「Eクラス」成功の契機となった傑作
ダイムラーはこのほど、メルセデス・ベンツのエグゼクティブセグメントモデルとして1984年11月に発表された「W124」が、誕生から35周年の節目を迎えたことを報じた。
124シリーズは現在のEクラスの祖先にあたるミディアムクラス。セダンの「W124」をはじめ、現在でも愛好家を中心に高い評価を得ているモデルだ。
「123」シリーズの後継として1984年11月に発表された124は、セダンのほか、ステーションワゴン(S124)、クーペ(C124)、カブリオレ(A124)と、多彩なバリエーションを展開した最初のメルセデス・ベンツ車でもあった。

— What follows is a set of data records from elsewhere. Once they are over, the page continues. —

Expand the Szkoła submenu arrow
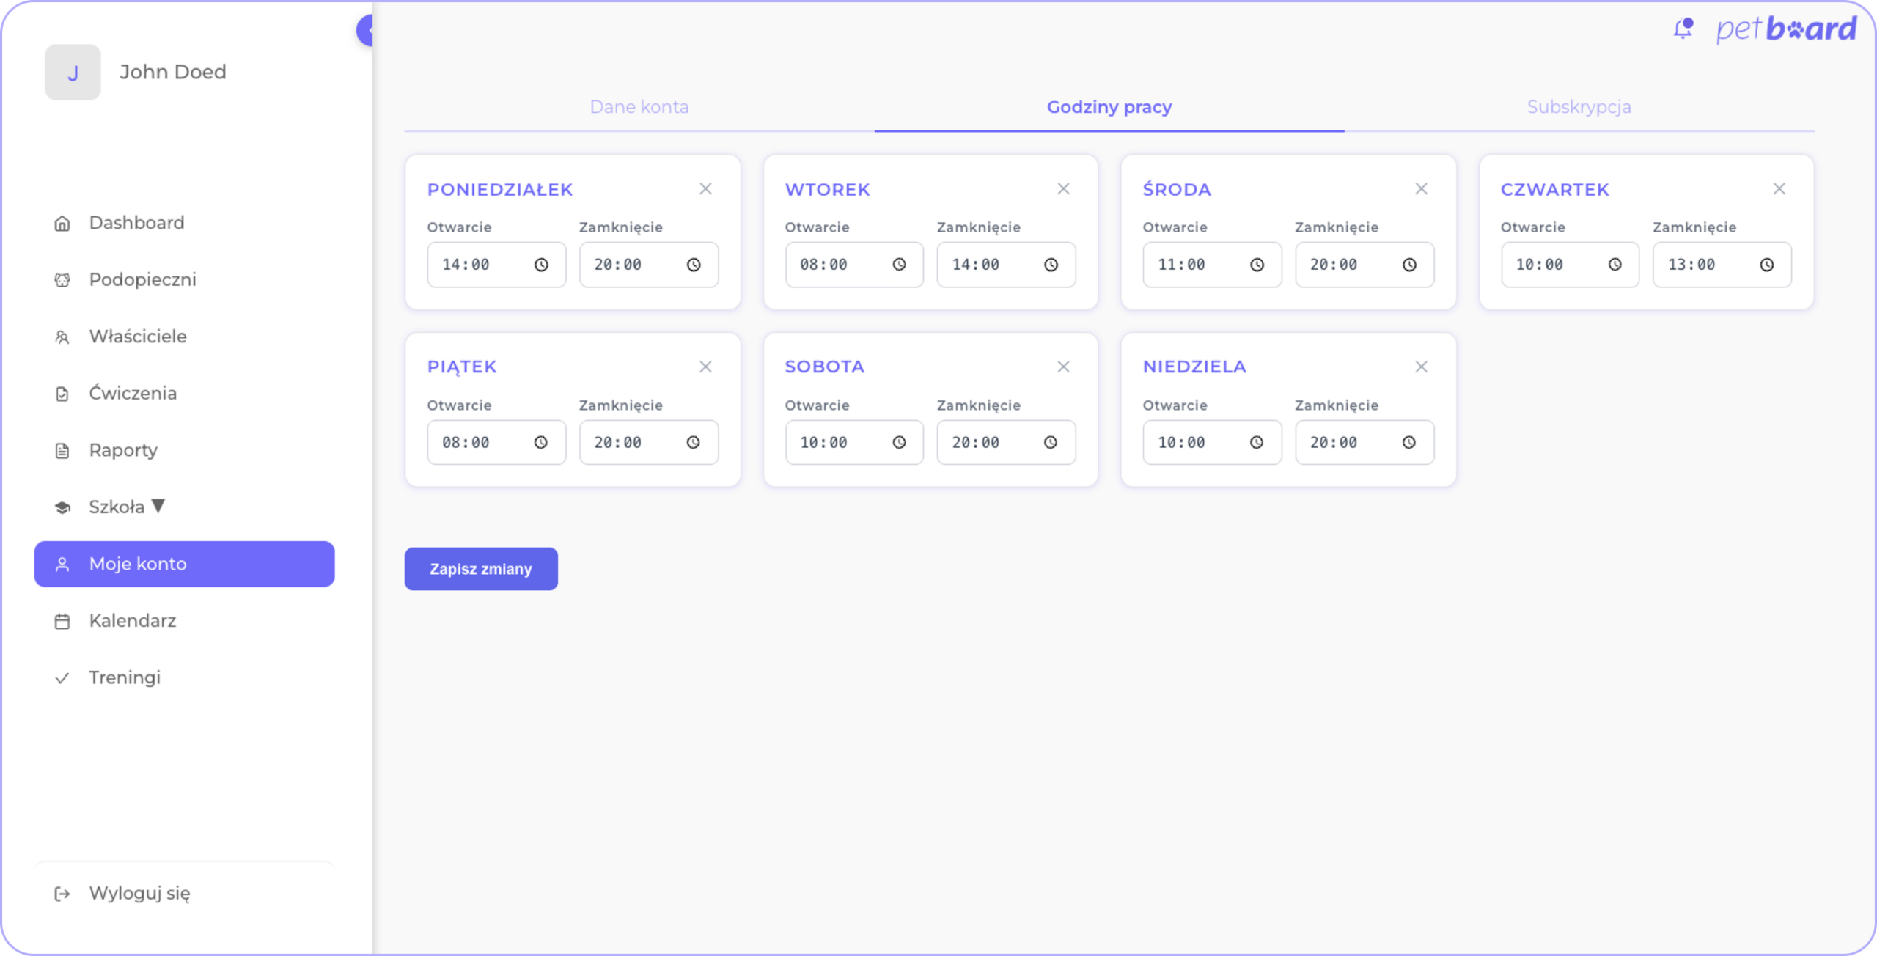The height and width of the screenshot is (956, 1877). pyautogui.click(x=158, y=506)
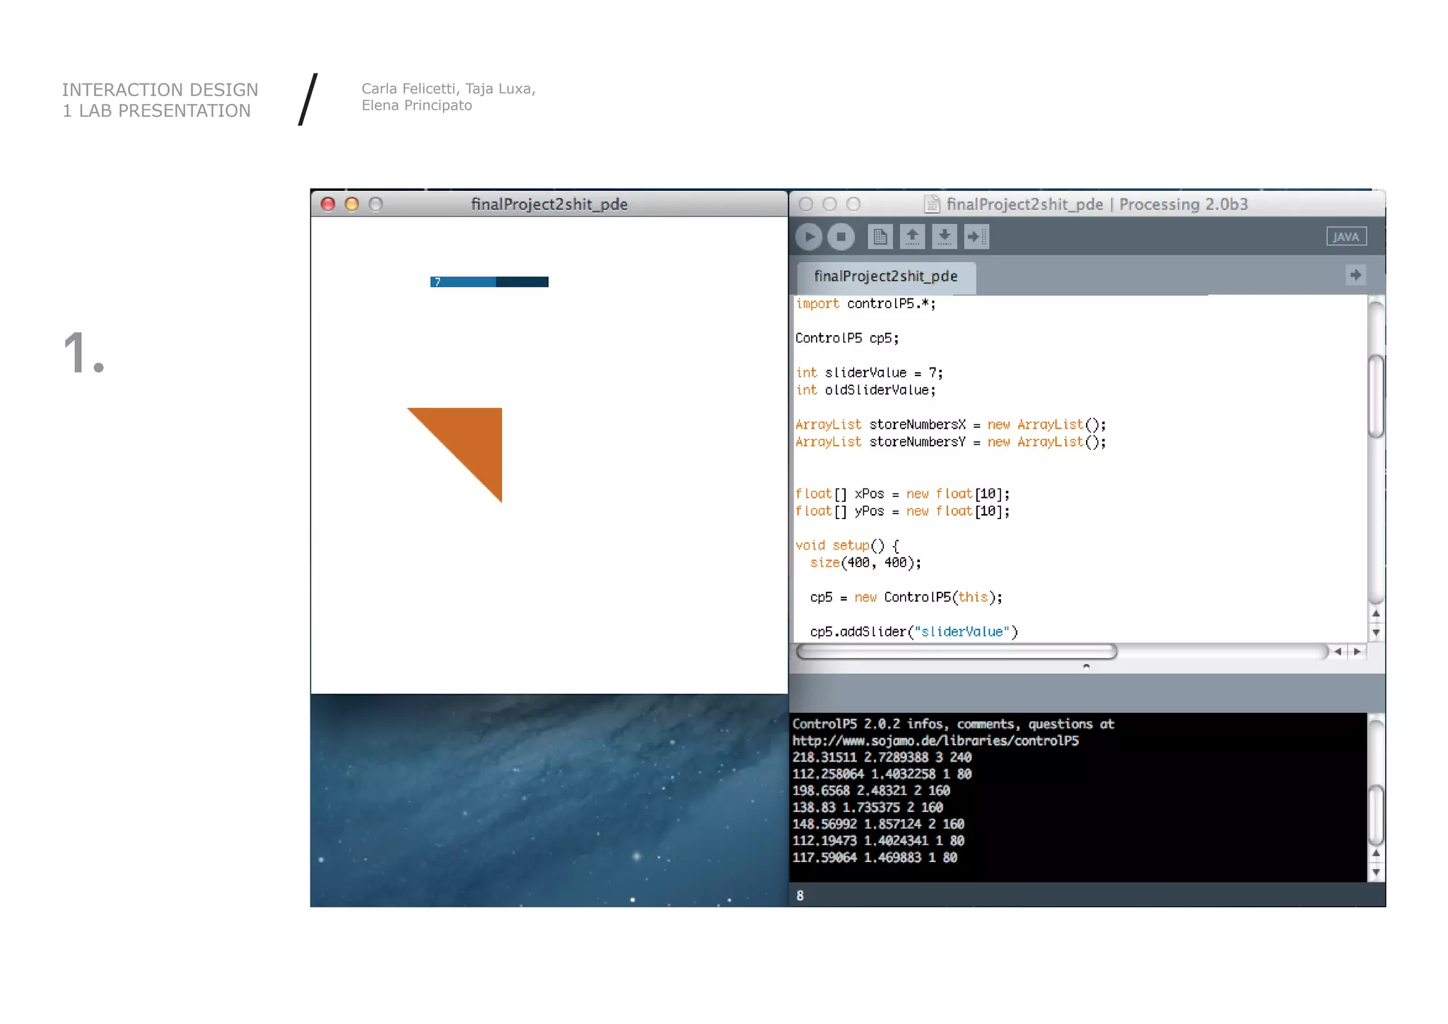
Task: Click the horizontal scroll left arrow
Action: point(1338,651)
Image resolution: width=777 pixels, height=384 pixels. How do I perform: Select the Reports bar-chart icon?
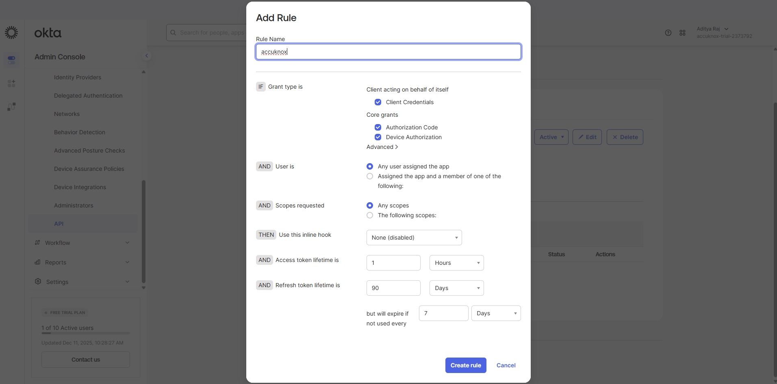pyautogui.click(x=38, y=262)
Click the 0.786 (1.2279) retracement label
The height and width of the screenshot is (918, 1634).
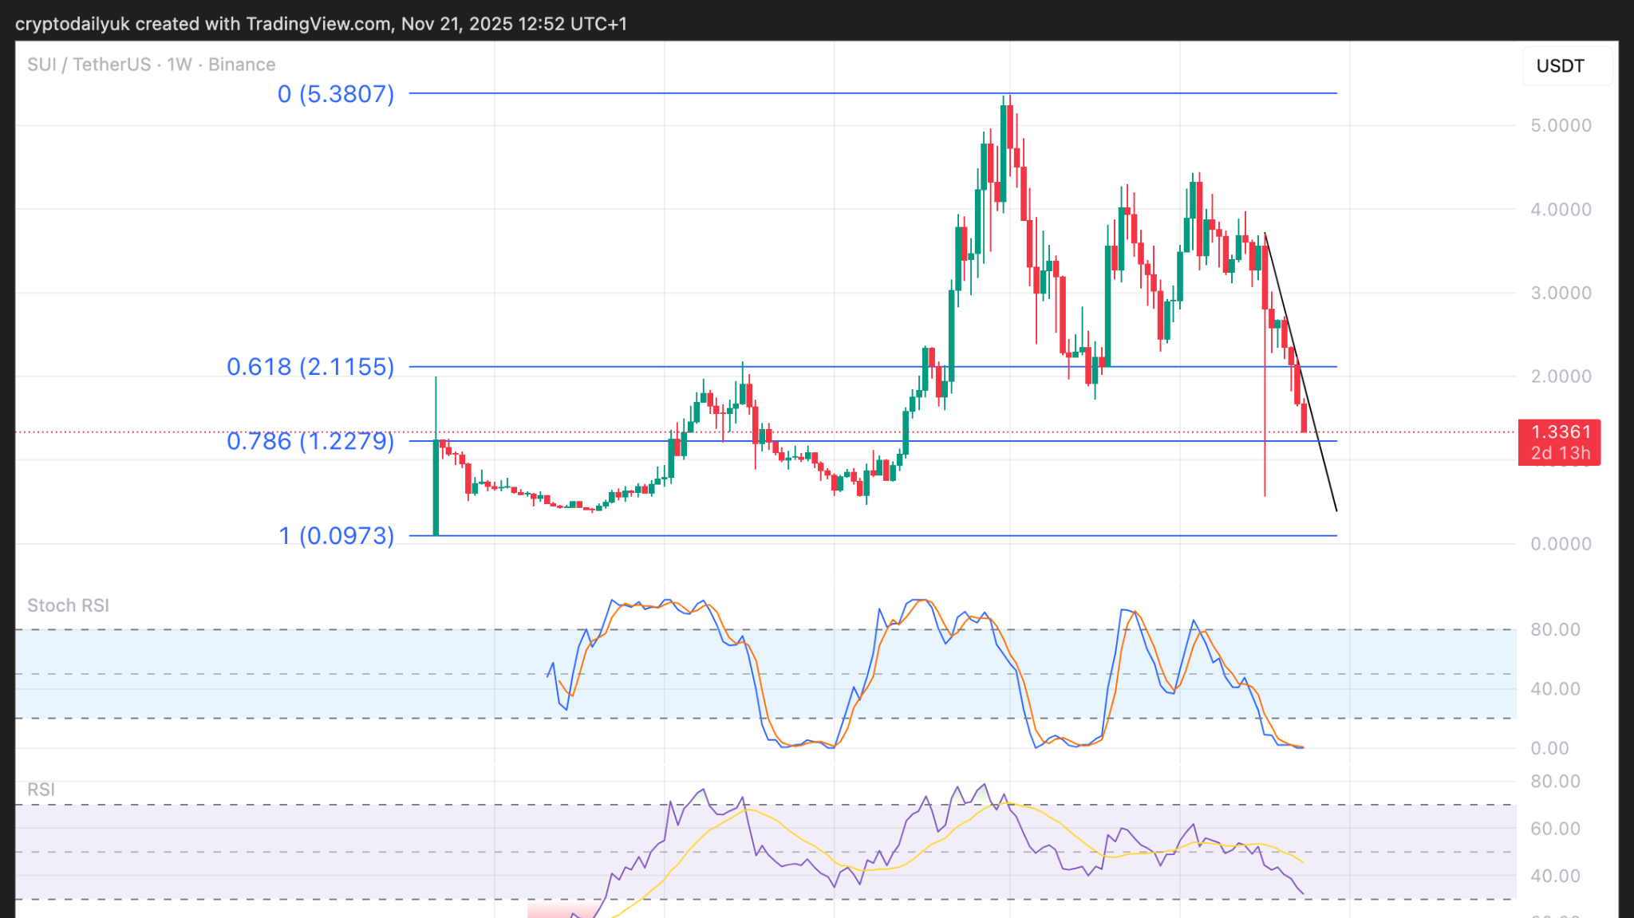click(x=310, y=441)
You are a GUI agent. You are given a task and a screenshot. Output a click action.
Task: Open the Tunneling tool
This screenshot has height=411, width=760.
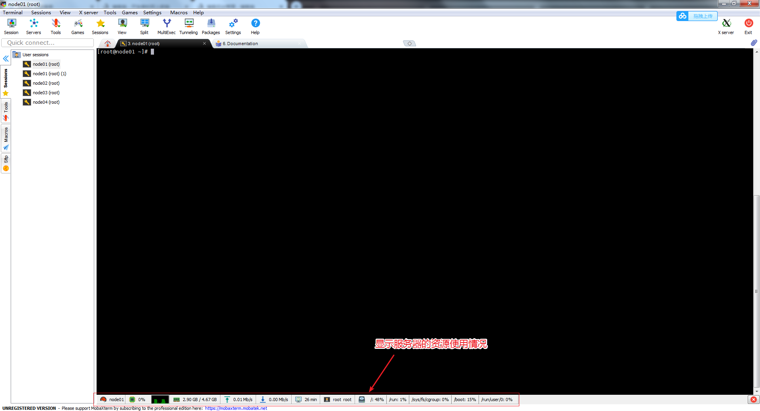(188, 26)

軽量化やエアロダイナミクス性能の追求により、パフォーマンスだけでなく燃費性能も向上。さらに当時は革新的だったマルチリンク式リヤサスペンションの採用により、優れた走行安定性を実現した。1986年からは、ガソリンエンジンに三元触媒コンバーターによる排ガス制御技術が導入され、排出ガス削減の面でも先駆的な役割を果たしている。
124シリーズの完成度の高さは、開発段階における数々の過酷な試験に裏打ちされている。1982年には衝突試験を開始したほか、アフリカでの酷暑、イタリア・ナルドのテストコースにおける高速走行、スペイン・ソル イ ニェヴェのハイウェイ、カナダの海抜3392m、そしてスウェーデン・アリエプローグでの極寒などなど、あらゆる場所や環境でテストが重ねられたのである。
1984年の11月26日から12月8日までは、世界のジャーナリスト向けにセビリアで試乗会を開催。試乗車には72psディーゼルを積む「200D」から190psガソリン仕様の「300E」まで、複数のパワートレイン搭載車を用意。
クラストップレベルのキャビンの仕立て、効率的なパワートレイン、エンジンや装備によるが0.29〜0.30を達成したボディの空気抵抗係数(Cd値)など、ジャーナリストから高い評価を獲得。ガソリンエンジン搭載車では、6気筒の「M103」を搭載した「260E」や「300E」が最も注目された。
1985年には四輪駆動システム「4MATIC」を採用。これはメルセデス・ベンツのドライビングダイナミクスコンセプトの一環で、オートマチック・ロッキング・ディファレンシャル(ARD)や、アクセレレーション・スキッド・コントロール(ASR)といったデバイスが用いられた。
ディーゼル、ガソリンともに多彩なエンジンバリエーションを揃えていた124シリーズには、高性能モデルやAMG仕様も設定。279psを発揮する「400E」や、326psを引き出す「500E」といったハイパフォーマンス仕様にはV型8気筒エンジンを搭載。さらに、当時はチューニングメーカーだったAMG社によるコンプリートモデルとして登場した「AMG 300E 6.0」(1986年誕生)には“ハンマー”というニックネームが与えられ、ルックスはスタンダードモデルと大きく変わらないが、中身は高性能ゆえ、“羊の皮を被った狼”と喩えられるほど一目置かれた存在だったことはいまだ記憶に新しい。
1993年には後継モデルの「210」シリーズが登場。ここから現行型に続く「Eクラス」の名前がスタートした。それまでの「500E」は「E500」に、「200D」は「E200 Diesel」と、グレード名も変わった。
124シリーズは、1985年の発売から1993年までの約9年間で、273万7860台が生産。メルセデス・ベンツEクラスの現在に続く成功の契機となった傑作として、今も語り継がれている。